One group of Hispanic teenagers, who have skipped school to be at the rally, can barely hold back the tears.
They show me the selfies they have taken with O’Rourke and talk about their parents' journeys from Mexico.
“What means so much is to hear him talk about us in a positive way,” says Katherine Alvarez.
President Donald Trump is increasingly framing this election around immigration, in particular the threat he says is caused by a group of people from Central America walking towards the US border.
"The Caravan", as he calls it, is made up of around 7,000 people, including children and young families, determined to seek refuge in America.
Texas shares its border with Mexico, so immigration is an emotive subject here.
Texan salesman David Rosas - who is descended from immigrants - tells ITV News that immigrants are the "backbone" of American society
Ken Ferron is a retired police officer who intends to vote Republican.
“Whether it’s one person,” he tells me, “or 4,000, they can’t just walk across the border, otherwise we become the Honduras, we become Mexico, where we can’t take care of anybody”.
His sentiments are shared across town at the Amarillo Livestock Auction, where Stetson-wearing ranchers gather to buy and sell cattle.
Restaurant owner Mitsy Veloz tells ITV News that immigrants are often portrayed negatively in the US
Since Trump took over the White House, business has been booming here and owner Keith Parrott believes the President should get a lot more credit for the thriving economy.
“You gotta get up, go to work, make money, that’s what you gotta do” he says.
“A lot of people don’t like Trump, but I just wish people would let him do his job.
"Working people don’t want people bickering and fighting over everything.”
And more than anything else that’s what unites almost every Amarillan we speak to.
This is the United States of America after all, and they hate both the relentless focus on their divisions and the feeling of being so at odds with each other.
The mid-terms tend to act as a report card on the President in office.
In a week's time Amarillo, along with the rest of America, will deliver its verdict.
Five facts from Amarillo
Tony Richie’s 1971 classic, “Show me the way to Amarillo”, didn’t even make the US top 40.
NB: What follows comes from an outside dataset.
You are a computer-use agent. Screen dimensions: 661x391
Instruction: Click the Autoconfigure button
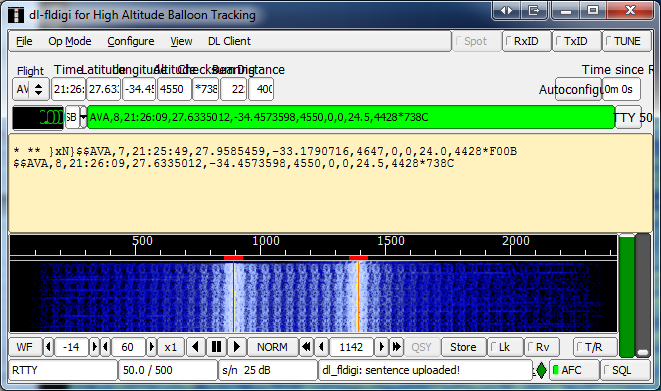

At the city’s famed Big Texan Steak House, where your 72oz steak is free if you can eat it in less than an hour, the “little-biddy ol' ladies” have a much better success rate than the cowboys.
Texas hasn't had a Democratic senator here since 1993
The longest train on the BSNF railroad which passes through Amarillo was over two miles (3.2km) in length.
When the Texan cattle industry sued Oprah Winfrey for £7.8 million - she said cases of mad cow disease in England had stopped her "cold from eating another burger" - the libel case was heard in Amarillo. Despite a rash of “The only mad cow in Texas is Oprah” t-shirts, the television star won.